MNPs with PTX doses of 7.5 and 0.75 μg entered into animal bodies under magnetic versus nonmagnetic conditions. The animals sacrificed and the stented carotid segments were harvested 14 days after surgery. The control group did not receive MNP but stented. Verhoeff–van Gieson-stained section of an artery lumen treated with 7.5 μg PTX under magnetic conditions (A) demonstrated versus ‘no treatment’ control (B) (p < 0.05, Dunn's Test Q statistic = 3.7). Original magnification 100×. Morphometric results as neointima/media ratios (C) pictured as a function of the magnetic field application and PTX dose (n ≥ 6). Data are presented as mean ± standard error. MNP: Magnetic nanoparticle; NP: Nanoparticle; PTX: Paclitaxel. Reprinted with permission from [57], © (2010) Proceedings of the National Academy of Sciences of the United States of America.
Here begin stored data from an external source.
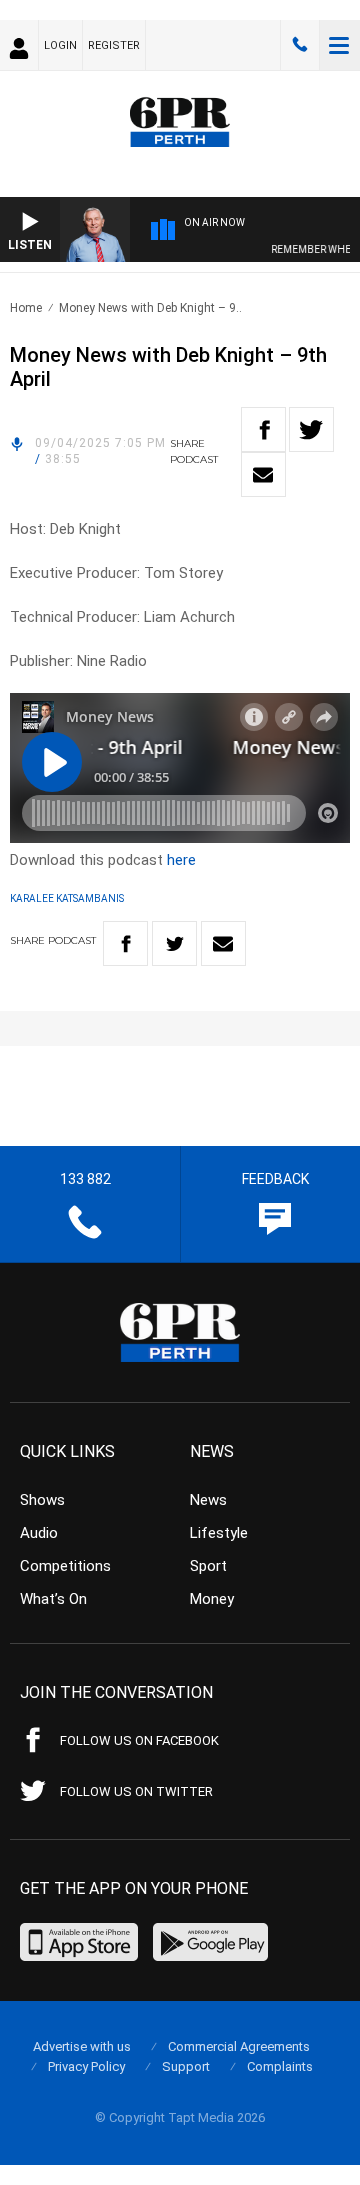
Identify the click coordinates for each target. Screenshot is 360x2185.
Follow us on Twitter (136, 1791)
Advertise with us (82, 2046)
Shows (42, 1500)
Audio (39, 1533)
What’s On (53, 1599)
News (208, 1500)
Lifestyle (219, 1533)
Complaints (280, 2066)
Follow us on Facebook (139, 1740)
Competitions (65, 1566)
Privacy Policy (86, 2066)
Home (26, 308)
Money (212, 1599)
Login (60, 45)
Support (186, 2066)
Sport (208, 1566)
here (181, 860)
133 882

Figure 5.. Using quantum dots to image the monocyte-macrophages in atherosclerosis plaque.

The monocyte-macrophages loaded by cell penetrating quantum dots were injected to mice. Injected cells and macrophage marker CD68 are portrayed as orange and green, respectively. Reproduced with permission from [59], © (2010) Current Atherosclerosis Reports.

Figure 6.. Stent coating structures and positioning in the coronary artery.

Top: porous structure of various ceramic coatings and chemical structures of polymers that have been applied on stents; (A) plaque accumulation in the lumen of coronary artery and delivery of nonexpanded stent; (B) expanded stent via pressure of balloon catheter; (C) expanded stent remains at the site of plaque allowing good blood flow. CNT: Carbon nanotube; HAp: Hydroxyapatite; MMSN: Magnetic mesoporous silica nanoparticle.